7. Juli 2021: Statistics in linguistics: Thoughts on recurrent issues and pedagogy
Im Rahmen des Oberseminars Computerlinguistik findet am
Mittwoch, den 07.07.2021, 16:15-17:45 Uhr
ein Vortrag statt, zu dem wir alle Interessierten herzlich einladen möchten:
Dr. Bodo Winter (University of Birmingham)
Statistics in linguistics: Thoughts on recurrent issues and pedagogy
Im Anschluss besteht die Möglichkeit, mit Bodo Winter noch ausführlicher über diese Grundlagenfrage der korpuslinguistischen Methodologie zu diskutieren.
Meeting ID: 923 4348 2845
Telefoneinwahl: +49 69 7104 9922, +49 30 5679 5800, +49 69 3807 9883, +49 695 050 2596
Herzliche Grüße vom
Team des Lehrstuhls für Korpus- und Compuerlinguistik
It is safe to say that linguistics is undergoing a quantitative revolution. Thanks to widely available open-source programming languages such as R and Python, analyses in our field are becoming increasingly more sophisticated. However, certain age-old issues persist despite these developments.

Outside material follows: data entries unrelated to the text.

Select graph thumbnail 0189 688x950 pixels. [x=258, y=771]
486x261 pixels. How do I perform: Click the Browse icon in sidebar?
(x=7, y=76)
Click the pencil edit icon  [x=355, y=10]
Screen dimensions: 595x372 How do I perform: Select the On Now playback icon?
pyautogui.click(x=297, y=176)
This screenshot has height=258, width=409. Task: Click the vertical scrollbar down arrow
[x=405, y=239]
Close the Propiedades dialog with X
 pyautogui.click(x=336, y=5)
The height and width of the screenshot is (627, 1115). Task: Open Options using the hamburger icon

In this talk, I want to openly reflect on what I personally see as the most pressing issues of statistical methodology in our field, based on my experience of teaching statistics workshops and consulting on projects in various subfields, from corpus linguistics over phonetics to typology. I will highlight that despite the increasing use of linear mixed effects models, violations of the independence assumption are still a persistent issue, in particular in corpus linguistics. I will review how linear mixed effects models are used across different subfields of linguistics, and discuss the fact that there are currently no standards whatsoever about what random effects structures are appropriate for corpus linguistics. Towards the end of my talk, I will argue that most issues we face in linguistics are ultimately rooted in a statistical pedagogy that is quite far removed from the complexities of linguistic datasets, and that still teaches classical significance tests even though these are rendered obsolete by the linear model framework. Instead of focusing on prefab procedures such as t-tests and ANOVAs, we should be teaching students how to reason about and build explicitly generative statistical models. Towards the end of my talk I will discuss some of the pedagogical advantages of moving teaching in linguistics towards a framework that endorses Bayesian multilevel modeling facilitated by the easy-to-use R package “brms”.